In fact, the range of the artwork included in True West is alone worth the price of the book. My own favorites are a poster from La Prisonniere du Desert—a.k.a. The Searchers—and the cover of a paperback, Poker According to Maverick (price 35 cents), with a sly Jack Kelly and even slyer James Garner. (I read that book when I was 10, but it never improved my poker game.)

Barson, a sharp-eyed and humorous observer of American popular culture, as proven in Better Red Than Dead and Teenage Confidential, grew up “In the sleepy (all right, let’s be honest—boring) post-industrial town of Haverhill, Massachusetts, during the Eisenhower fifties.” He received his indoctrination into Westerns through TV and old movies. “If I couldn’t be Rowdy Yates,” he writes, “I was willing to settle for being Sugarfoot … and if even being Sugarfoot was beyond my capabilities, then as a last resort I was willing to step into the shoes of Johnny Crawford”—Chuck Connors’ beloved son in The Rifleman. It’s a sentiment to which hundreds of thousands of us are able to relate.

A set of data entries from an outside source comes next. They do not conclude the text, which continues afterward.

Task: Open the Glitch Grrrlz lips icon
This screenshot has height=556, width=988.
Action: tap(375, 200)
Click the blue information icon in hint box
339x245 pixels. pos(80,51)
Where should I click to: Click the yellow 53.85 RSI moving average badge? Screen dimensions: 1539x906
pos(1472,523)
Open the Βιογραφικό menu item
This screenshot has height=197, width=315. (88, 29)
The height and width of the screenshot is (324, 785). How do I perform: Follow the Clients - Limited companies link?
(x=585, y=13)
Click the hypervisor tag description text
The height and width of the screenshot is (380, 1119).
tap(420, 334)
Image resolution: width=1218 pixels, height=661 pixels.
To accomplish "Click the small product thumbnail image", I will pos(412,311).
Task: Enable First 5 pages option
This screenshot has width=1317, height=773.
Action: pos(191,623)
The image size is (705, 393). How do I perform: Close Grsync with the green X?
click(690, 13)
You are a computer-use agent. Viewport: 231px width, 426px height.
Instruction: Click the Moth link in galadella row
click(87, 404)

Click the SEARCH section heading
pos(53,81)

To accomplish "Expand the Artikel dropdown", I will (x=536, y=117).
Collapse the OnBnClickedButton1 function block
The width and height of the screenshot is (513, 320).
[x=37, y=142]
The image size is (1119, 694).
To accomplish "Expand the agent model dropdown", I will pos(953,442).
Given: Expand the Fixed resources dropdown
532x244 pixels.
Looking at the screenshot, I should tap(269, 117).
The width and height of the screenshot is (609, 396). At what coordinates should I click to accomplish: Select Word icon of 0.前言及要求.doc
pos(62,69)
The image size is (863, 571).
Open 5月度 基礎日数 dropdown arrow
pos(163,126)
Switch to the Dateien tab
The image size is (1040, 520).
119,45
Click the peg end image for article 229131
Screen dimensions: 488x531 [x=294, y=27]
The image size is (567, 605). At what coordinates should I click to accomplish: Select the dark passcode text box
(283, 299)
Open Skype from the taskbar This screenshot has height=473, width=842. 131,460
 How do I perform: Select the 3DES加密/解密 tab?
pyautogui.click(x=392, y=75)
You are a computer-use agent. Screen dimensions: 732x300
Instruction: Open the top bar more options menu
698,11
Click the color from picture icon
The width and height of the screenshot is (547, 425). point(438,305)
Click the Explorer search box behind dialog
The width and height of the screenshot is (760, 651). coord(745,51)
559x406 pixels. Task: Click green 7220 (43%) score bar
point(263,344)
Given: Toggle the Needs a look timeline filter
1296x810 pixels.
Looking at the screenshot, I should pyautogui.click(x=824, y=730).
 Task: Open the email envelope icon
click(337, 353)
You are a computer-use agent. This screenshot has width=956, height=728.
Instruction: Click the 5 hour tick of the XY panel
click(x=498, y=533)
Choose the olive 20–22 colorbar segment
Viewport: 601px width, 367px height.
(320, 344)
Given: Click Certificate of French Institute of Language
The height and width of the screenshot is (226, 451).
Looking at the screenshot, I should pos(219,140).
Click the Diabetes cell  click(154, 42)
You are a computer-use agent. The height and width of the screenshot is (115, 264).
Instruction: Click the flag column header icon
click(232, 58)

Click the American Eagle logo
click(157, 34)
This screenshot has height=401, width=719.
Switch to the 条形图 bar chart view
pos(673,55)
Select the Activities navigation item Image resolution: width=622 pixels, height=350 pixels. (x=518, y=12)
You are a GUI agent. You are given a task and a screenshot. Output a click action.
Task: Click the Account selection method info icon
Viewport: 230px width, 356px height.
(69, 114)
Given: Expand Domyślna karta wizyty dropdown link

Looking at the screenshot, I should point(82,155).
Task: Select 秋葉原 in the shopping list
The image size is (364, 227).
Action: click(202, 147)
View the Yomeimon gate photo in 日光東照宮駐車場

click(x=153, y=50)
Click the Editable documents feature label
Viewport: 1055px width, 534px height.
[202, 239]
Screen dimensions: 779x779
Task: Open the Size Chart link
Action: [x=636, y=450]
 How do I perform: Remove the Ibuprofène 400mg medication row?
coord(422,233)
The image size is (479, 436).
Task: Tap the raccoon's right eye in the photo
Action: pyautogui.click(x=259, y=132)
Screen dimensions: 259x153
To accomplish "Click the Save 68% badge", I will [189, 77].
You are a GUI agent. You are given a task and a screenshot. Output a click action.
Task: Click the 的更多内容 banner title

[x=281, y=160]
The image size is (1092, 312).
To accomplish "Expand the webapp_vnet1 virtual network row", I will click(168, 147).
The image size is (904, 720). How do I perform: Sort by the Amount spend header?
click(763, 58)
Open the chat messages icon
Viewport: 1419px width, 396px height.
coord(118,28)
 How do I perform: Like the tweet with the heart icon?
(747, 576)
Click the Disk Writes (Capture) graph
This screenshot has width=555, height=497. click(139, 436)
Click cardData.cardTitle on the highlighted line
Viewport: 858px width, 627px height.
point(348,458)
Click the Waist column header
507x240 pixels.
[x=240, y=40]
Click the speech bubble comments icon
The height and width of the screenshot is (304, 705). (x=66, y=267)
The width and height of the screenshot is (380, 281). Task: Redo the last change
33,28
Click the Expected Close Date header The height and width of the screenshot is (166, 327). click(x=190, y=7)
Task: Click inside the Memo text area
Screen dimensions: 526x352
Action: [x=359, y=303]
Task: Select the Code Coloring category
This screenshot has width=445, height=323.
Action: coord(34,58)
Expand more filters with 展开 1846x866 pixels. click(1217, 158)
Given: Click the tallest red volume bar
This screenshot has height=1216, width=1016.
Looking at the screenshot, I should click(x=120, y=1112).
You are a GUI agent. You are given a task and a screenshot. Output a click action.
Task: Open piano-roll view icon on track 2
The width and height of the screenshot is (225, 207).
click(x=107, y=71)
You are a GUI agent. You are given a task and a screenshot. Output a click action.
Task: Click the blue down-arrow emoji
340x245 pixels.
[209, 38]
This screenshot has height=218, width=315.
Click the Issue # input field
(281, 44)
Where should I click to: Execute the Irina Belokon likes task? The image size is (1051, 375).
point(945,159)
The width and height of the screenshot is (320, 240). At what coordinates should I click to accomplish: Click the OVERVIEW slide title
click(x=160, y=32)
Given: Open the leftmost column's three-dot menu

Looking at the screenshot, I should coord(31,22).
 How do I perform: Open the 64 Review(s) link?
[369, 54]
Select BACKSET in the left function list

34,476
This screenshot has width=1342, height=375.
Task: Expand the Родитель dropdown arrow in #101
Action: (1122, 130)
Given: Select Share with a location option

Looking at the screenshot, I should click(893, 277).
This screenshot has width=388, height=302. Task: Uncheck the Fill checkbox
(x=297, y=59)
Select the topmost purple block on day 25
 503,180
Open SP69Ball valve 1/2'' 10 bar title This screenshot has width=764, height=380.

You’ll want at least two copies of True West, one to leave on your coffee table and the other to cut out pictures of movie posters and book covers to frame. As the creator of Appaloosa characters Cole and Hatch, Robert B. Parker, writes in the introduction, Barson’s book is not about “the ‘real’ West, but rather the ‘true’ West—the mythic West. The one that matters now.” That sentiment applies equally well to Chasing the Sun.